Wojna o taksówki trwa
Wczoraj taksówkarze manifestowali w stolicy przeciwko - ich zdaniem - nielegalnym przewoźnikom.
Jarosław Iglikowski ze związku zawodowego "Warszawski Taksówkarz" przekonuje, że zmiany w prawie są niezbędne, by unormować przewóz osób.
Jarosław Iglikowski mówił w radiowej Jedynce, że posłowie powinni zdążyć z uchwaleniem zmian, dzięki którym łatwiej będzie ścigać przewoźników łamiących prawo. Taksówkarze o potrzebie uchwalenia nowego prawa mogą przypomnieć posłom jeszcze we wrześniu.
Jarosław Iglikowski liczy jednak, że powtórka protestu, tym razem w skali ogólnopolskiej, nie będzie potrzebna.

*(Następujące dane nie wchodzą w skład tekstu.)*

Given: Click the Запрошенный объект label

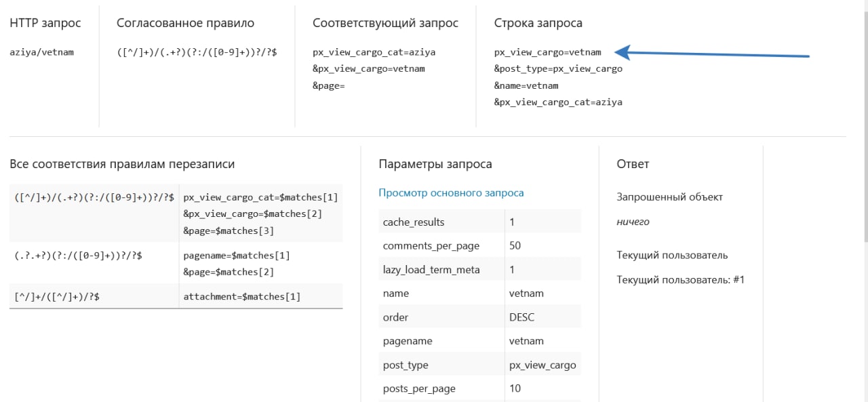Looking at the screenshot, I should coord(669,197).
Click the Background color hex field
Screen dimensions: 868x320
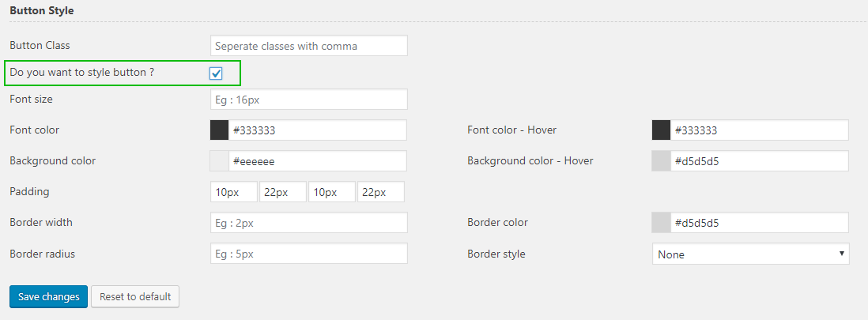tap(318, 161)
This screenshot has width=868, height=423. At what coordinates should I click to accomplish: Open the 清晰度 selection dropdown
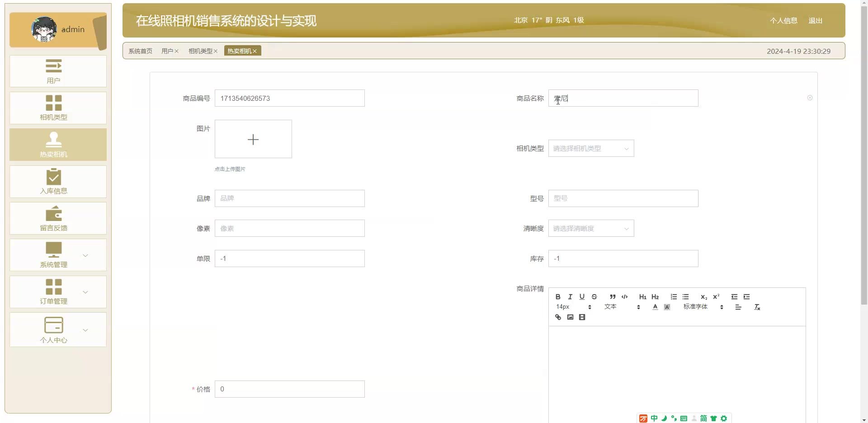coord(591,229)
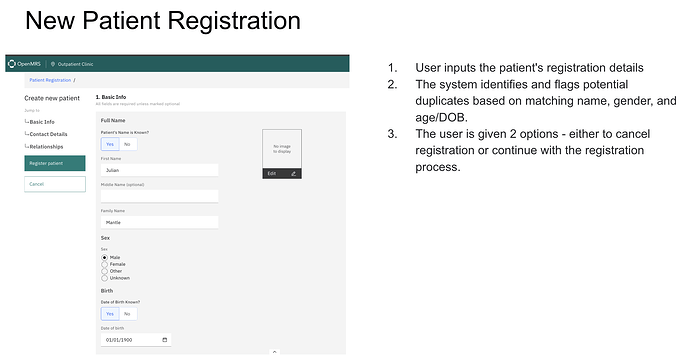Choose the Female sex radio button
This screenshot has width=690, height=362.
[x=104, y=264]
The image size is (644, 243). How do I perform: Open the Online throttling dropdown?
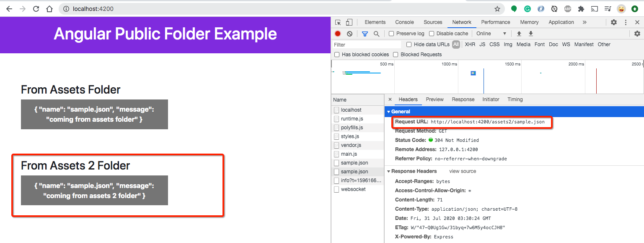491,33
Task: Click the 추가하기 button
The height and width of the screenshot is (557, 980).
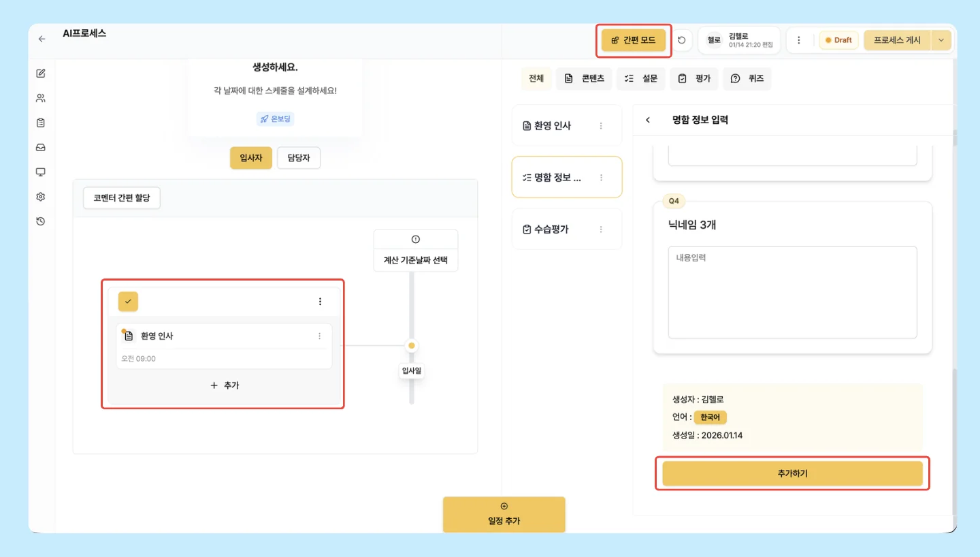Action: [792, 473]
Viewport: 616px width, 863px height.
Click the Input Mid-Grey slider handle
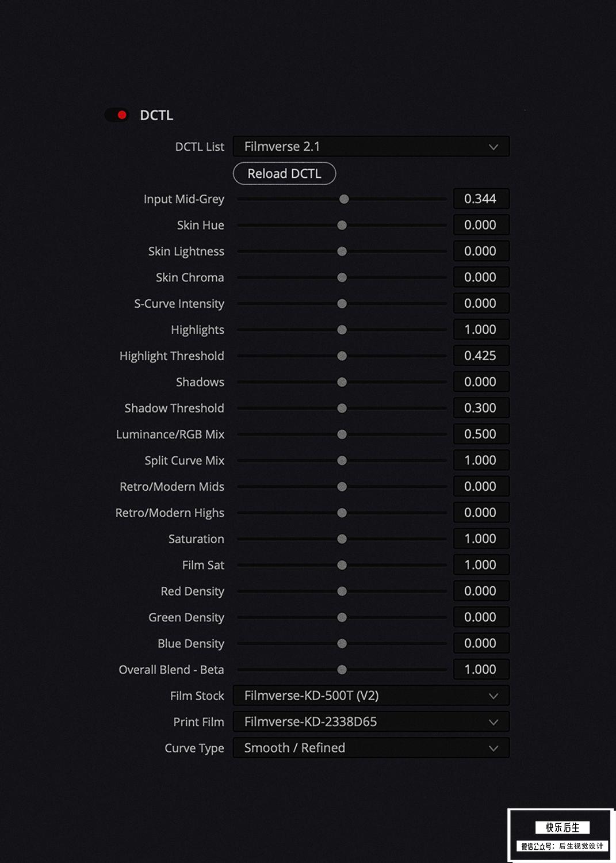[x=344, y=199]
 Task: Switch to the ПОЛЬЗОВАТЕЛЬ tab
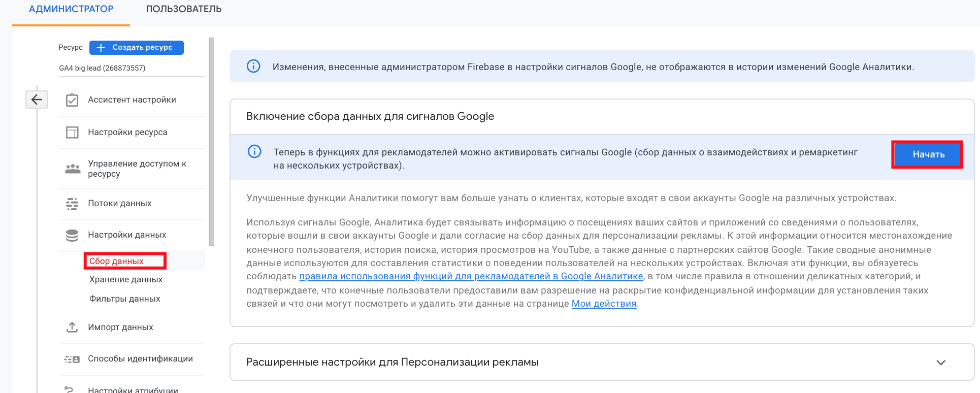coord(184,9)
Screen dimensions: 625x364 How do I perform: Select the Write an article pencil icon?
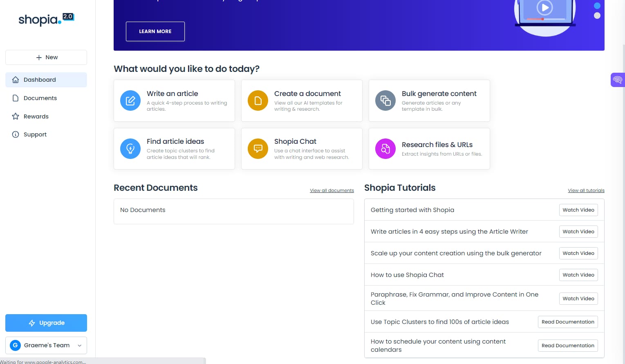click(130, 100)
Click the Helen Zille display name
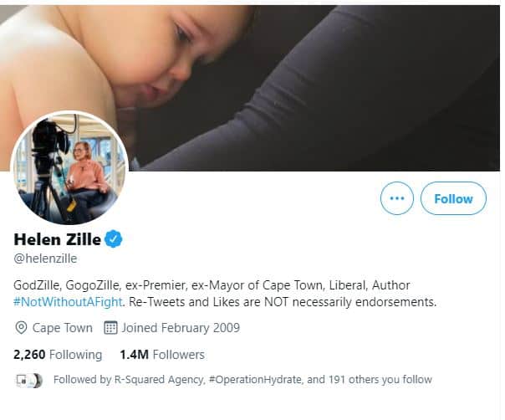Screen dimensions: 505x420 [x=57, y=240]
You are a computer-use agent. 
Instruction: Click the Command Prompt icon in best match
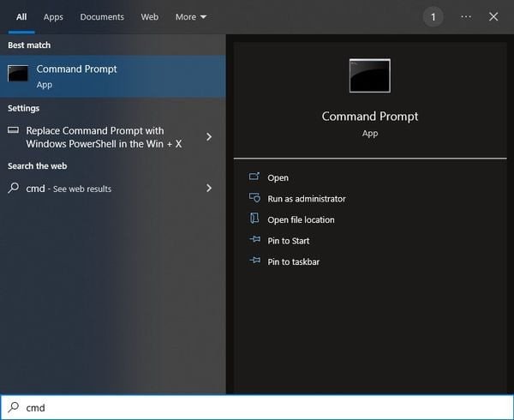18,74
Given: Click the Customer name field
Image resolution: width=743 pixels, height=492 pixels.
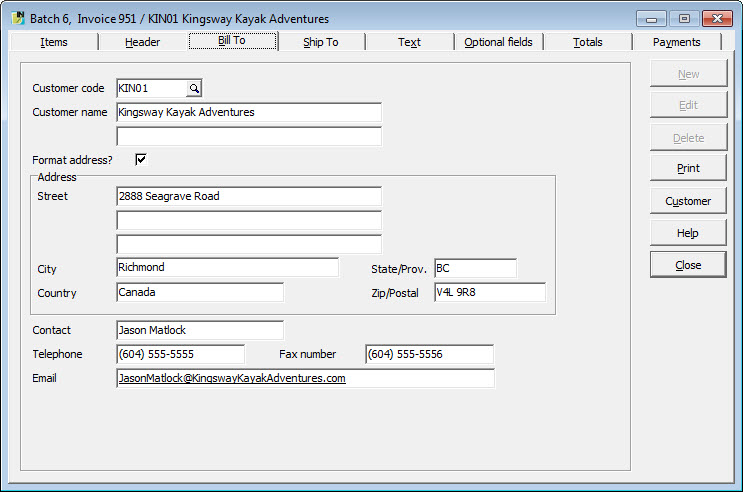Looking at the screenshot, I should tap(248, 112).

We wczorajszej manifestacji wzięło udział ok. 200 taksówkarzy. Według wyliczeń taksówkarzy, w Warszawie oprócz 8,5 tysiąca licencjonowanych, jeździ ponad 6 tysięcy nielegalnych przewoźników. Ma to oznaczać nieopodatkowany dochód rzędu 360 milionów złotych tylko w Warszawie. ZUS ma na tym tracić 70 milionów rocznie.